START Data supplied

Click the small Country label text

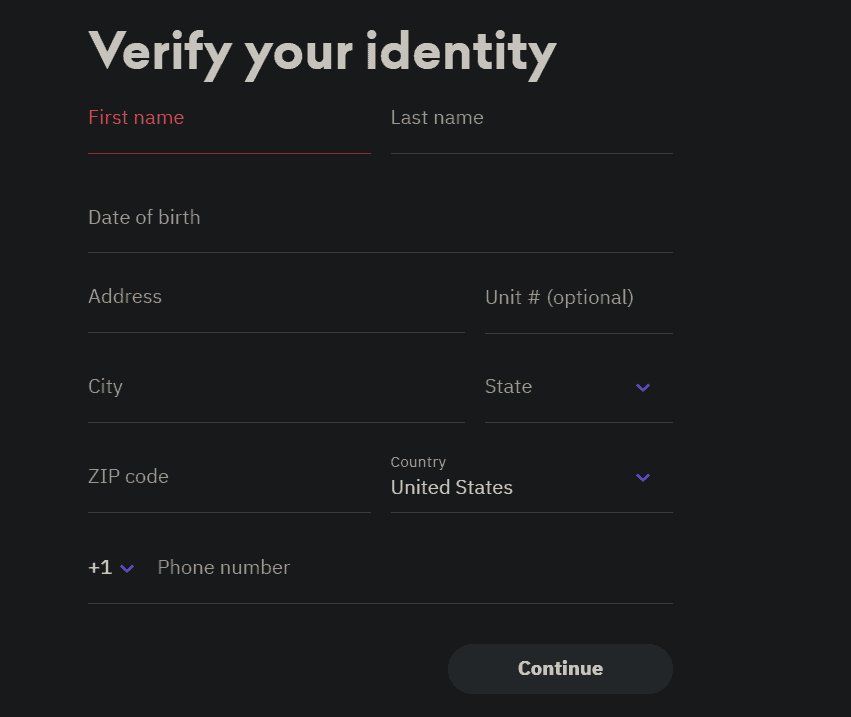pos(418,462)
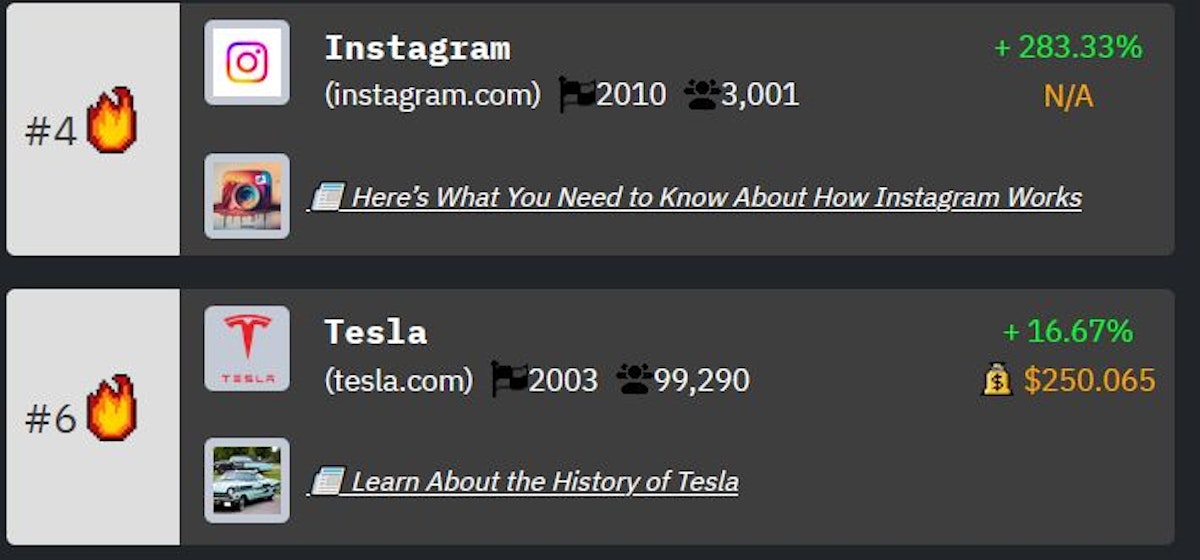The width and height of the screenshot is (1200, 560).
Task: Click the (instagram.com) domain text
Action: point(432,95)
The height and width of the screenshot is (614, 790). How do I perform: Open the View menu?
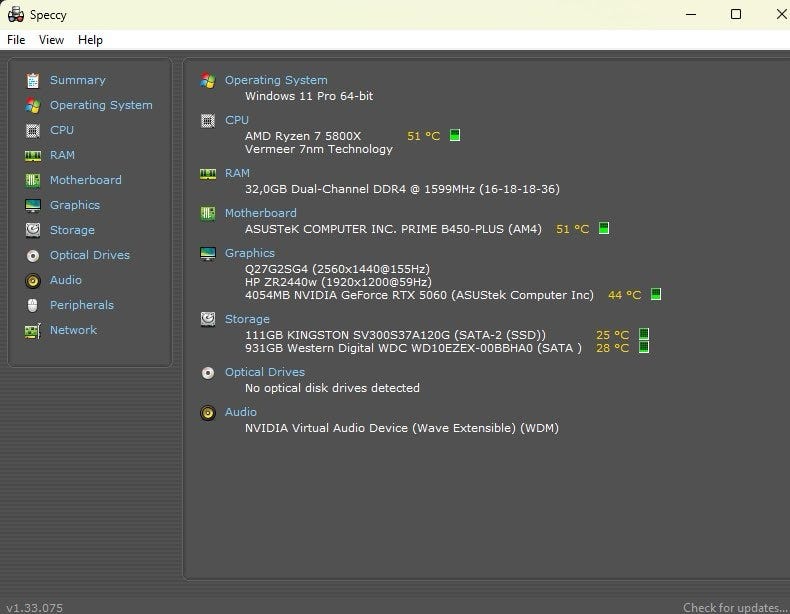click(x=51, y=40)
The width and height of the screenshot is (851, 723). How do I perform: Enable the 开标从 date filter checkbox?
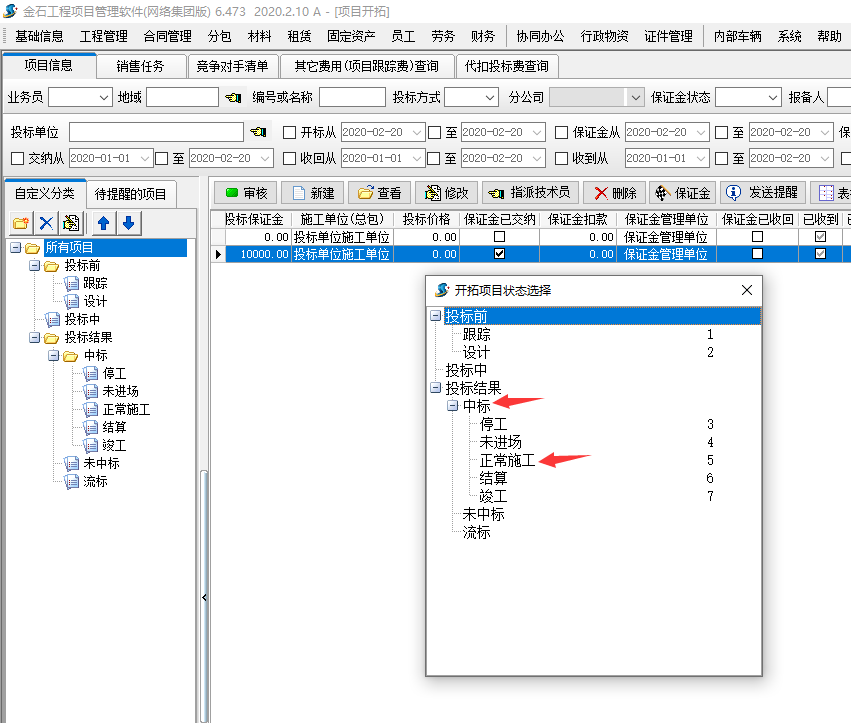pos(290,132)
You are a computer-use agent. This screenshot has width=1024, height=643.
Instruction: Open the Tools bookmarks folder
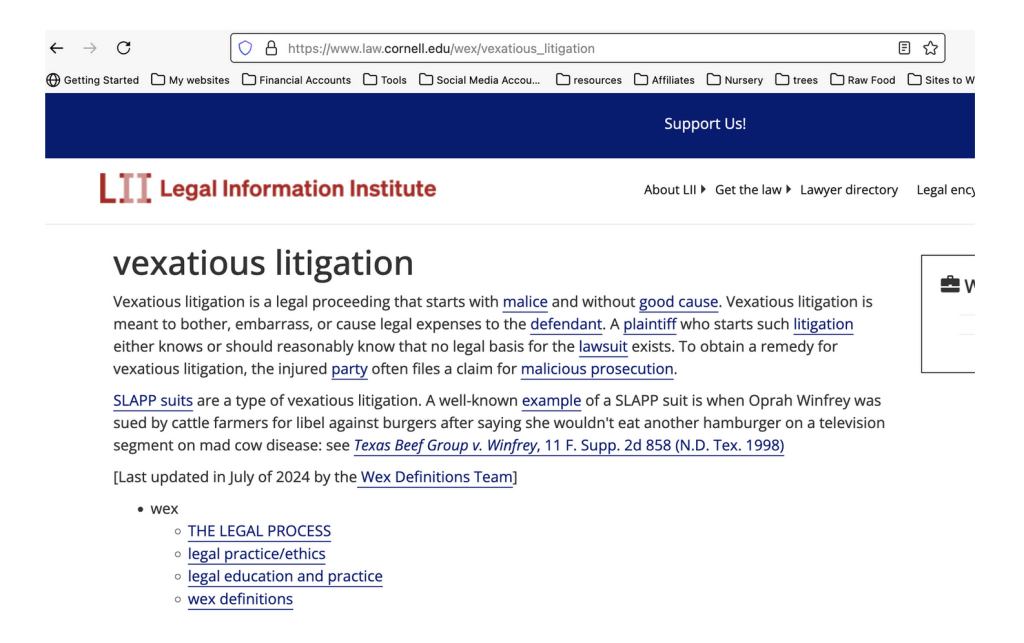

END Data supplied

## Action item
When you reproduce the entries above, keep every word exactly and leave out each picture.

## Answer
Click the small Country label text

pos(418,462)
The width and height of the screenshot is (1200, 560).
Task: Click the (instagram.com) domain text
Action: point(432,95)
The height and width of the screenshot is (614, 790). How do I perform: Open the View menu?
click(x=51, y=40)
The width and height of the screenshot is (851, 723). How do I perform: Enable the 开标从 date filter checkbox?
pos(290,132)
You are a computer-use agent. This screenshot has width=1024, height=643.
Instruction: Open the Tools bookmarks folder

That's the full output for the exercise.